No caso da educação superior, o governo ilegítimo já anunciou o corte das bolsas de pesquisa e pós-graduação, como já começou a ser feito no caso das bolsas para o exterior. Ao mesmo tempo, o TCU golpista ameaça anular o pagamento do equivalente a 13,23% dos salários a milhares de servidores federais referente à Vantagem Pecuniária Individual (VPI), instituída em agosto de 2003.

É uma política de guerra ao povo, atrás do discurso de “pacificação do país”. É o que indica a escalada da repressão às manifestações, com criminalização dos movimentos sociais, já iniciada pelos golpistas e a declaração do “ministro” golpista da Justiça colocando no centro a repressão às “ações violentas dos movimentos sociais”.

Em face da grave situação, o ANDES-SN segue paralisado e ausente na luta contra o golpe. Mas um passo qualitativo ocorreu no setor das IFES, em Brasília em 14 e 15 de maio, primeira instância do sindicato a se reunir depois do afastamento de Dilma. Nesta reunião, na discussão de conjuntura, se apresentaram três resoluções acerca do golpe. Foram elas:

a) “Solicitar manifestação pública do Sindicato nacional, via setor das Federais, contra o ataque à democracia no país, duramente conquistada pela classe trabalhadora; solicitar que se manifeste também contrário ao golpe em curso”.

b) “Que o setor retire posição de não reconhecimento do governo Temer, que ascendeu por golpe e seu governo se inicia apontando retrocessos”.

c) “Que o ANDES-SN se posicione de forma mais clara sobre o risco que o golpe representa sobre as garantias fundamentais da constituição federal e de liberdades democráticas pelo estado de direito e contra o golpe”.

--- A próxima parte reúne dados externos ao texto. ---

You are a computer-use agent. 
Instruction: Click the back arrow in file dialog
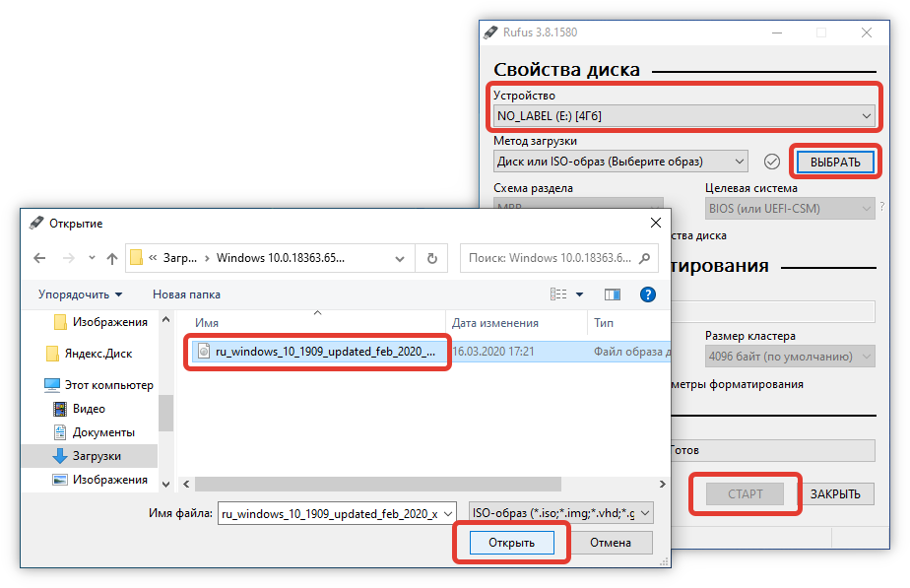[39, 258]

As três propostas foram votadas em conjunto, dado seu terem teores semelhantes. E foram rejeitadas por 8 contra 13 votos.

Não importa quais sutilezas possam ser invocadas, o fato cristalino é que, na contramão da esmagadora maioria das organizações populares e da luta pela democracia, o Setor das IFES rejeitou uma formulação que negava reconhecimento ao Governo usurpador!

COMO CHEGAMOS A ISSO?

Parece absurdo, mas a diretoria do ANDES-SN vem passando pelo golpe completamente alheia à encarniçada luta política que o povo trava contra a reação. Mas esta direção foi além da omissão imperdoável. À revelia das deliberações do 35º Congresso, promoveu e sustentou ao lado da CSP-Conlutas, central que assumiu o golpismo sem constrangimentos, a realização de ações públicas nos dias 1º de abril e 1º de maio (deixadas às moscas pelos trabalhadores, é verdade) sob a bandeira “fora todos”, um “fora, Dilma” envergonhado. Palavra-de-ordem saudada pelos coxinhas acampados em frente à sede da FIESP, ao ponto de pregarem o cartaz da CSP-Conlutas no mural que mantinham na porta da federação patronal.

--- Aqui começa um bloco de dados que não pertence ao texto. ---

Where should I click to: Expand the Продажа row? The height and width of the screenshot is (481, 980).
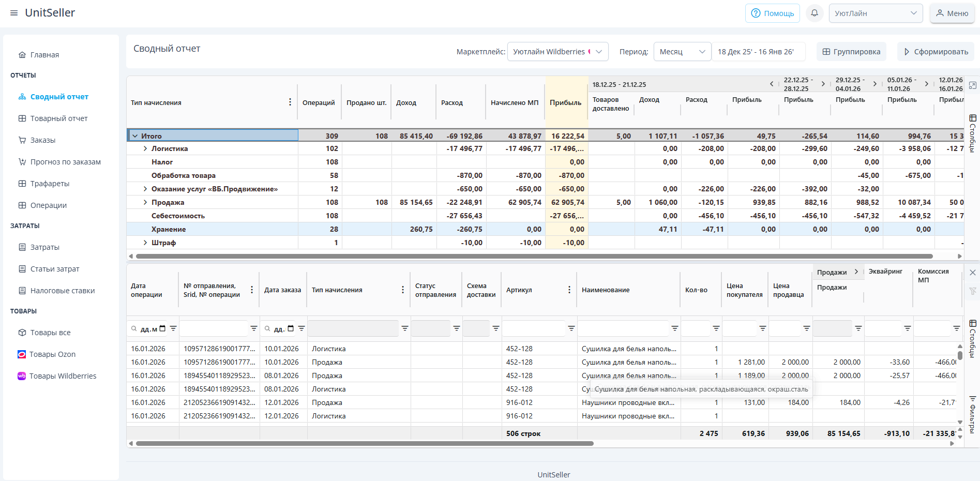click(x=145, y=202)
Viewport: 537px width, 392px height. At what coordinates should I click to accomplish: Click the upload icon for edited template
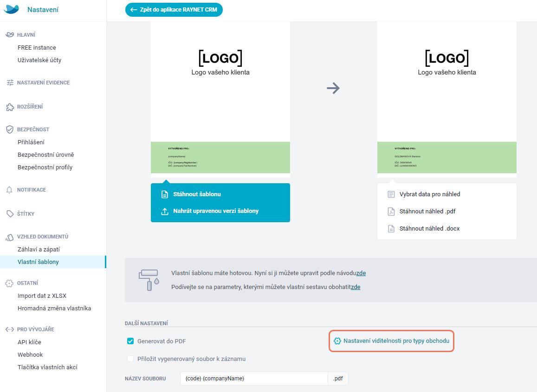click(165, 211)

Enquanto isso, milhões de trabalhadores, apoiados em suas organizações, ou espontaneamente, saiam às ruas para barrar o golpe, num movimento multitudinário que expulsou os coxinhas das ruas, mas não comoveu a diretoria do ANDES-SN. Só depois de várias semanas de silêncio, a diretoria do sindicato resolveu se manifestar por meio de uma nota vergonhosa em que afirma: “o momento exige centrar forças em construir toda a resistência em unidade com todos os trabalhadores e movimentos sociais por fora da falsa polarização alicerçada, entre o governo e os setores que o apoiam, e da tradicional direita”. Ou seja, o Sindicato, em face do golpe, se declara neutro. Vergonha! Neutralidade que mal esconde um alinhamento prático com a direita.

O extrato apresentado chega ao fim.